To fulfill its roles, duties and responsibilities effectively, the Board may contact and have discussions with the Company's external auditors and the Company's officers and employees and request Company information and documentation from these persons.

The Board may, in its sole discretion, retain and obtain the advice and assistance of independent outside counsel and such other advisors as it deems necessary to fulfil its duties and responsibilities under this Charter. The Board may set the compensation and oversee the work of any outside counsel and other advisors to be paid by the Company.

15. COMPENSATION

The Board is responsible for reviewing the compensation of members of the Board to ensure that the compensation realistically reflects the responsibilities and risks involved in being an effective director and for reviewing the compensation of members of the senior management team to ensure that they are competitive within the industry and that the form of compensation aligns the interests of each such individual with those of the Corporation.

16. ACCOUNTABILITIES OF INDIVIDUAL DIRECTORS

The accountabilities set out below are meant to serve as a framework to guide individual directors in their participation on the Board, with a view to enabling the Board to meet its duties and responsibilities.
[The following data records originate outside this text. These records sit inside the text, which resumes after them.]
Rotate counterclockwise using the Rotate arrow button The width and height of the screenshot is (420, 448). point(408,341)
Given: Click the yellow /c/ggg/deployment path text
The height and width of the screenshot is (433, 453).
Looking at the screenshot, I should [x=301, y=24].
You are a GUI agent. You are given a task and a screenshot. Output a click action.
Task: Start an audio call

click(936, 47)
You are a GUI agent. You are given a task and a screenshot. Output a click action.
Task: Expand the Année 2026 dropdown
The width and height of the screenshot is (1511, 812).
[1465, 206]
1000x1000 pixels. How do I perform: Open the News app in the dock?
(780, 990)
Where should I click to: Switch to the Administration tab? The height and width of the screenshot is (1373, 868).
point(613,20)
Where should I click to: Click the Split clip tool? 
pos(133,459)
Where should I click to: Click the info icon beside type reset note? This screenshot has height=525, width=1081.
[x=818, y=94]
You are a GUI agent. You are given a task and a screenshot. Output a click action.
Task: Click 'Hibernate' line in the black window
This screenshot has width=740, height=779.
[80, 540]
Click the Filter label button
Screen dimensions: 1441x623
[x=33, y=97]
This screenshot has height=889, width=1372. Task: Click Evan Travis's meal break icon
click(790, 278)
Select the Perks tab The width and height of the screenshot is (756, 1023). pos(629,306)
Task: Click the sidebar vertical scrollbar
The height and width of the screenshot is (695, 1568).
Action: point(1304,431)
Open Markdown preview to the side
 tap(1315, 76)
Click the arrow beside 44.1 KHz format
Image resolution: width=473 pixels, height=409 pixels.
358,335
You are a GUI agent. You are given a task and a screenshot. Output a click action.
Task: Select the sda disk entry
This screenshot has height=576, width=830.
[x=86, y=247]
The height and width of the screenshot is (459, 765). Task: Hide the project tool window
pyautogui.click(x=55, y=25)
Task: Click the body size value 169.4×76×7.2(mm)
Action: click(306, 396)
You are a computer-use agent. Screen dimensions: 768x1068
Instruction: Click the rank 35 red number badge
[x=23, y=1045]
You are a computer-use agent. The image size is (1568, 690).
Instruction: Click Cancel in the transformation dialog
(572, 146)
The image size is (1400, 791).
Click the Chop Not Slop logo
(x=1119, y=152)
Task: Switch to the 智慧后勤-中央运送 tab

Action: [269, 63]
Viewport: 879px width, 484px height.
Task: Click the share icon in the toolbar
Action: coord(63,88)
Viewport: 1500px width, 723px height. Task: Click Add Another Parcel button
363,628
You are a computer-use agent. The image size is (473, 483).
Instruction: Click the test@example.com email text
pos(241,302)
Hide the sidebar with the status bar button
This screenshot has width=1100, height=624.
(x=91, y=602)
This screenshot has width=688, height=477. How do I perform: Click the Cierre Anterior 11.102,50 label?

Principal accountabilities include:

(a) assuming a stewardship role, overseeing the management of the business and affairs of the Corporation;
(b) maintaining a clear understanding of the Corporation, including its strategic and financial plans and objectives, emerging trends and issues, significant strategic initiatives and capital allocations and expenditures, risks and management of those risks, internal systems, processes and controls, compliance with applicable laws and regulations, governance, audit and accounting principles and practices;
(c) preparing for each Board and Committee meeting by reviewing materials that have been provided in a timely manner and requesting, where appropriate, information that will allow the director to properly participate in the Board's deliberations, make informed business judgments, and exercise oversight;
(d) absent a compelling reason, attending every meeting of the Board and each Committee of which such director is a member, and actively participating in deliberations and decisions. When attendance is not possible a director should become familiar with the matters to be covered at the meeting;
(e) voting on all decisions of the Board or any Committees of which such director is a member, except when a conflict of interest may exist;
(f) preventing personal interests from conflicting with, or appearing to conflict with, the interests of the Corporation and disclosing details of such conflicting interests should they arise; and
(g) acting in the highest ethical manner and with integrity in all professional dealings.
17. NO RIGHTS CREATED

This Charter is a broad policy statement and is attended to be part of the Board's flexible governance framework. While this Charter should comply with all Applicable Law and the Company's constating documents, including articles and by-laws, this Charter does not create any legally binding obligations on the Board, any Committee, any director, or the Company.

18. MANDATE REVIEW

The Board will annually review and reassess the adequacy of this Board Charter.